In the year 2010, a scheme for absorption of the
employees working with the Non- Governmental
Educational Institutes in the government services was
introduced and the rules governing their terms and
conditions of service were framed with the nomenclature as
"Rajasthan Voluntary Rural Education Service Rules, 2010"
(hereinafter referred to as 'the Rules of 2010'). The said
Rules were framed specifically for regulating the
appointment and other service conditions of the persons
appointed in terms of the said Rules. In terms of the said
Rules, the employees working with the Non-Government
Aided Educational Institutes were given an option to be
appointed under the said Rules of 2010 and were granted
appointment on the terms and conditions as prescribed
under the said Rules. Rule 5 (iv) of the rules of 2010
provided that the employees appointed in terms of the said
[2022/RJJD/030430] (3 of 18) [CW-12768/2016]

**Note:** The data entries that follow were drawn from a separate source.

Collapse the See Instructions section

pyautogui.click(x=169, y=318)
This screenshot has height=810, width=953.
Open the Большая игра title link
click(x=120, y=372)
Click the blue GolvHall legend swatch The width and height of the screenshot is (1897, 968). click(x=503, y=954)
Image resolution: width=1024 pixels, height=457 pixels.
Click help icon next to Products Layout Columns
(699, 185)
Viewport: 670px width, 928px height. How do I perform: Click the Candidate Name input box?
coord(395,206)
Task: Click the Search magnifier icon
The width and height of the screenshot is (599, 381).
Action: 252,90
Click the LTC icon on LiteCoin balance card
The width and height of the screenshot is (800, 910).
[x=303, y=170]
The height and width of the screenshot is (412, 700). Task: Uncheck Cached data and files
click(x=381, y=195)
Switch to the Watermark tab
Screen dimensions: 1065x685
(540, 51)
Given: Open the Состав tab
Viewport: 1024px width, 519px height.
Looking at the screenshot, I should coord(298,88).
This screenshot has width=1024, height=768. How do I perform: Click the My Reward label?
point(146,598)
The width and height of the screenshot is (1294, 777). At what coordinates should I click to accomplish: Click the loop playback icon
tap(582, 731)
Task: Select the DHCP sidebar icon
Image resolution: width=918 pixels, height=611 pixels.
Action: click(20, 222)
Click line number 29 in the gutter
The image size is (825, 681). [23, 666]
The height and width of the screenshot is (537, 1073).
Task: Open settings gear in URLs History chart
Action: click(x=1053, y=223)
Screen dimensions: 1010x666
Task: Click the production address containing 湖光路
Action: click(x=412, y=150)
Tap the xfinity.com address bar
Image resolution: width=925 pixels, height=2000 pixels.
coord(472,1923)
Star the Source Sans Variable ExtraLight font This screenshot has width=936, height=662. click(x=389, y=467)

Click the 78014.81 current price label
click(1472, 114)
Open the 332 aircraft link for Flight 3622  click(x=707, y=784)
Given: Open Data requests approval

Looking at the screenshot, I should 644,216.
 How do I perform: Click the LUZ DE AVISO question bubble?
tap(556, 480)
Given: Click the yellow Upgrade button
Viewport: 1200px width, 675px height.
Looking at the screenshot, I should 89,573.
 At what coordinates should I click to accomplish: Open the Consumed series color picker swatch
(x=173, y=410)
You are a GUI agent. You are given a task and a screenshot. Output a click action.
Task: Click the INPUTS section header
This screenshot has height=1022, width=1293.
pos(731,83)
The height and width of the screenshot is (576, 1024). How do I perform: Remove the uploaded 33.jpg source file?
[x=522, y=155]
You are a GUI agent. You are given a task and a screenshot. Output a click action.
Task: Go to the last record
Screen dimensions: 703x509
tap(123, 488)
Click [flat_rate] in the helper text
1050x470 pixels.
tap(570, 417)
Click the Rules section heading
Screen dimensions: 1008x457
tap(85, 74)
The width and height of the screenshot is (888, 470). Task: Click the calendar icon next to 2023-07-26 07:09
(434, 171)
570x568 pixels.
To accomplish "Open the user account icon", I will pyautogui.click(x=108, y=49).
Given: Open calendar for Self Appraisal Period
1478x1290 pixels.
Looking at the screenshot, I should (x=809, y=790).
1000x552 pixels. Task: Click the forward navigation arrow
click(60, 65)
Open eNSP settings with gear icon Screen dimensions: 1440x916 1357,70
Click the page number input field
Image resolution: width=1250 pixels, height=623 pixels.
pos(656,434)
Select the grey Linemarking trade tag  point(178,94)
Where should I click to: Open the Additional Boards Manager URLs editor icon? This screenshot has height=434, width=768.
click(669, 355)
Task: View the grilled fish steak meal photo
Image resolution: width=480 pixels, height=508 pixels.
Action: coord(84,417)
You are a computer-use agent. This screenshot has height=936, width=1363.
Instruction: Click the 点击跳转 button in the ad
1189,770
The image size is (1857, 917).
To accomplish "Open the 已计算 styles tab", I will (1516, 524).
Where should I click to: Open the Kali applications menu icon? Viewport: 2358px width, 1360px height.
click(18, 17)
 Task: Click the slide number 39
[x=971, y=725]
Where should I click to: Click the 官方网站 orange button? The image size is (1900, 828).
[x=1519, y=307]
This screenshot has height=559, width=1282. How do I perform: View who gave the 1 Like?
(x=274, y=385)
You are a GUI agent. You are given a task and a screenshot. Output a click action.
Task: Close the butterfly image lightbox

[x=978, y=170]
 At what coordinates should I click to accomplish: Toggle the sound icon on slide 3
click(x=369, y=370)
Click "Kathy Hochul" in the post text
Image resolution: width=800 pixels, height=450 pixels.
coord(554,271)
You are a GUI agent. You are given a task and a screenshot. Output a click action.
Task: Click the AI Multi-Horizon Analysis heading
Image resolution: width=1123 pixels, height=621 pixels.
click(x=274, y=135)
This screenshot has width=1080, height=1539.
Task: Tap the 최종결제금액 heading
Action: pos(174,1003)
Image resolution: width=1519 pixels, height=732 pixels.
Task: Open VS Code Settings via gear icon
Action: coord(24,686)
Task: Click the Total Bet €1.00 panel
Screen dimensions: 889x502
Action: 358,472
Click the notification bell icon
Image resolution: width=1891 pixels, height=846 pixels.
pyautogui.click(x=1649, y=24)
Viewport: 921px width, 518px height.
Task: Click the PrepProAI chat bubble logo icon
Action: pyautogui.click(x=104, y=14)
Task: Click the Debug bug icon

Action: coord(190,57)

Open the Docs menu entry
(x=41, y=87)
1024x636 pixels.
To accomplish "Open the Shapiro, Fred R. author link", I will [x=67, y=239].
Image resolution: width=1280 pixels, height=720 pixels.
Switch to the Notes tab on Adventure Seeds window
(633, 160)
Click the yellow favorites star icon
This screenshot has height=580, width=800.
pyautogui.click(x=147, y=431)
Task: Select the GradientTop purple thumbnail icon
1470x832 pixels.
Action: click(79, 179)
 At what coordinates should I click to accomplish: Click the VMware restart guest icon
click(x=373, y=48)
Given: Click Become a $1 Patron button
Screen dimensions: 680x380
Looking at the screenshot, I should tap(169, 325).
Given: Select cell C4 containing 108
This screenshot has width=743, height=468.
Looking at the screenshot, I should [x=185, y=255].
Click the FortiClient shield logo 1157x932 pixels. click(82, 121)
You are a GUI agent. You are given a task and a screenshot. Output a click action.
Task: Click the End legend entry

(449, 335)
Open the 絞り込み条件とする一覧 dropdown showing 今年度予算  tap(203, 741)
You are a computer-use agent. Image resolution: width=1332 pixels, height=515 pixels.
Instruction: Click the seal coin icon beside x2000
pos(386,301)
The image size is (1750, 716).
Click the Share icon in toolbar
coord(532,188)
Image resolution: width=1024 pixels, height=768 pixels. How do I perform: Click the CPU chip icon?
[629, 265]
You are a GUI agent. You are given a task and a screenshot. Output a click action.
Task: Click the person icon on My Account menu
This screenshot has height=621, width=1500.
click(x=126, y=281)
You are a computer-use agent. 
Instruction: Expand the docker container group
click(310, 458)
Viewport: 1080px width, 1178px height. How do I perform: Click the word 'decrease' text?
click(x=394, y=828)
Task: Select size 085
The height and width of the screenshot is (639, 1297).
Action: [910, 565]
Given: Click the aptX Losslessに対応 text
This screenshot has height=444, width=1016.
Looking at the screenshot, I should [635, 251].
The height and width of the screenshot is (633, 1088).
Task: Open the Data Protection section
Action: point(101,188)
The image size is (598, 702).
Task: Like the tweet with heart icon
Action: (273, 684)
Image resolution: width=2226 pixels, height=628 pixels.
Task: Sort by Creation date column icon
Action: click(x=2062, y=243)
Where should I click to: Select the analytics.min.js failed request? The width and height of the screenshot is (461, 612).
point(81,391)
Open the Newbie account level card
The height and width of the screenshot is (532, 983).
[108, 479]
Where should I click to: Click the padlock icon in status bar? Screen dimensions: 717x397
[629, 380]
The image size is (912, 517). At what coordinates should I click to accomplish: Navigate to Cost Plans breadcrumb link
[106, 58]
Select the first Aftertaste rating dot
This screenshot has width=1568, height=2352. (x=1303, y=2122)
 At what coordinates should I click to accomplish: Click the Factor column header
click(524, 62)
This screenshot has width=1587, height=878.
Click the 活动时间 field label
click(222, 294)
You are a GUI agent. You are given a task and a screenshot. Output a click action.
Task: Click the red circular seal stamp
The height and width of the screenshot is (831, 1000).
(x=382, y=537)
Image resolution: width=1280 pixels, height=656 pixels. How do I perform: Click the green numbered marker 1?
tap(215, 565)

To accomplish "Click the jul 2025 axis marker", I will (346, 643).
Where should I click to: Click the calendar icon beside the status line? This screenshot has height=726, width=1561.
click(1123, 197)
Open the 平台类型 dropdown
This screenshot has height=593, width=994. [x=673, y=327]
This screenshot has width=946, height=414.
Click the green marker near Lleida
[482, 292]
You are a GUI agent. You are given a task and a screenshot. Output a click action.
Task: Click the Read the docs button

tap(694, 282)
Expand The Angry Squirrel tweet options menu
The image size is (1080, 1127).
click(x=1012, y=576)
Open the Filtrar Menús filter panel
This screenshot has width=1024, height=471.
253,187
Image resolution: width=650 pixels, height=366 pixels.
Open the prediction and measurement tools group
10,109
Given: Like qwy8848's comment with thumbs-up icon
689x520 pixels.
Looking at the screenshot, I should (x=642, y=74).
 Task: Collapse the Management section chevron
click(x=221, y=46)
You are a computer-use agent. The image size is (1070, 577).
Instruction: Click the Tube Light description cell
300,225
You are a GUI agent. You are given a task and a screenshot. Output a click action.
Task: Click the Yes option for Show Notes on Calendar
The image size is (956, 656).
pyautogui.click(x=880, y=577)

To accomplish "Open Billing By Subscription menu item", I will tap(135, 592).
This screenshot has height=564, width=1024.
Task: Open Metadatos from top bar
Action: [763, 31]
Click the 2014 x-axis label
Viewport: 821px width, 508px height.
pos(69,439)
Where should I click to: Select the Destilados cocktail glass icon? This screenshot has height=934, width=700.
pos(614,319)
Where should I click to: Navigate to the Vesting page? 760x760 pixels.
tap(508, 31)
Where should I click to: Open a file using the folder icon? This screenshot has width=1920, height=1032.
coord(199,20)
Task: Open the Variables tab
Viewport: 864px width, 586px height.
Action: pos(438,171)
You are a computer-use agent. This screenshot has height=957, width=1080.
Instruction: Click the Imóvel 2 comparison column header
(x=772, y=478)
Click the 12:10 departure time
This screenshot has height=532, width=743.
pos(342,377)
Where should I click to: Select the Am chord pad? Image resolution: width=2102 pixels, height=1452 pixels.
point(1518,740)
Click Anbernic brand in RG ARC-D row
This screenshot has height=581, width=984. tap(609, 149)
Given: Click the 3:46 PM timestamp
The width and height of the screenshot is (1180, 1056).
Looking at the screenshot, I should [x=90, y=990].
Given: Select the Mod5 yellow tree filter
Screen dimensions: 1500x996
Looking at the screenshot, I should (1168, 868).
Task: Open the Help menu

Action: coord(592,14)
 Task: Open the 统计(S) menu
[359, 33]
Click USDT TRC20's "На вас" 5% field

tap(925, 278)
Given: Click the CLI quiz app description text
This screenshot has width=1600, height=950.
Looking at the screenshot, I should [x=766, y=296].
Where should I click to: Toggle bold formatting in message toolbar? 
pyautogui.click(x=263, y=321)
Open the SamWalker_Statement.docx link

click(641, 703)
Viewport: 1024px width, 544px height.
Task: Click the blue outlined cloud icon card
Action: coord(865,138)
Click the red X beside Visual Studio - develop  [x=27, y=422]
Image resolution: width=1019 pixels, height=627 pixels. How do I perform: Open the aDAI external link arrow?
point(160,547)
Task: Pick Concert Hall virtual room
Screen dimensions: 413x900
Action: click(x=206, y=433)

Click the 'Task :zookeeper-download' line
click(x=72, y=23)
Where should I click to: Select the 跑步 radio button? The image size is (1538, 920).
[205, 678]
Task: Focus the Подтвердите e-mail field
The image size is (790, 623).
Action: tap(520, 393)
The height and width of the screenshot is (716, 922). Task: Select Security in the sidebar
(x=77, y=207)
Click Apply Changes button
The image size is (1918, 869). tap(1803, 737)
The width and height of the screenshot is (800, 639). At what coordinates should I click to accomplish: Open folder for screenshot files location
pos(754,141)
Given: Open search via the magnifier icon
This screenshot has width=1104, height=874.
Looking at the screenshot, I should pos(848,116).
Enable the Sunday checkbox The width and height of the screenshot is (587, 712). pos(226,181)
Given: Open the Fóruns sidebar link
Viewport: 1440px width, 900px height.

rules would be allowed the benefit of Assured Career
Progression/Career Advancement Scheme as allowed to
other employees of State Government. The rule further
provided that the period from the date of their appointment
on the sanctioned and aided posts would be counted for the
purpose of grant of Assured Career Progression/Career
Advancement Scheme. This condition in the Rules of 2010
is the one on the basis of which the petitioner is claiming
parity and therefore, moved representation dated
27.07.2016 with a prayer that her services with the
previous aided institute be counted for the purposes of
financial upgradations as well as other service benefits. It
was also prayed that she be granted the protection of pay
with effect from her date of selection in the government
services as she ought to have been fixed on the pay scale
equivalent to the last pay she was receiving prior to her
present appointment. The said representation of the
petitioner was rejected vide communication dated
24.8.2016 on the premise that she had been appointed in
pursuance to the direct recruitment in the year 2007 and
therefore the Rules of 2010 would not be applicable on her.
It is the said rejection that is under challenge in the present
petition.
Learned senior counsel Mr. Manoj Bhandari appearing
on behalf of the petitioner submitted that the petitioner was
working on a sanctioned and regular post in an institute
[2022/RJJD/030430] (4 of 18) [CW-12768/2016]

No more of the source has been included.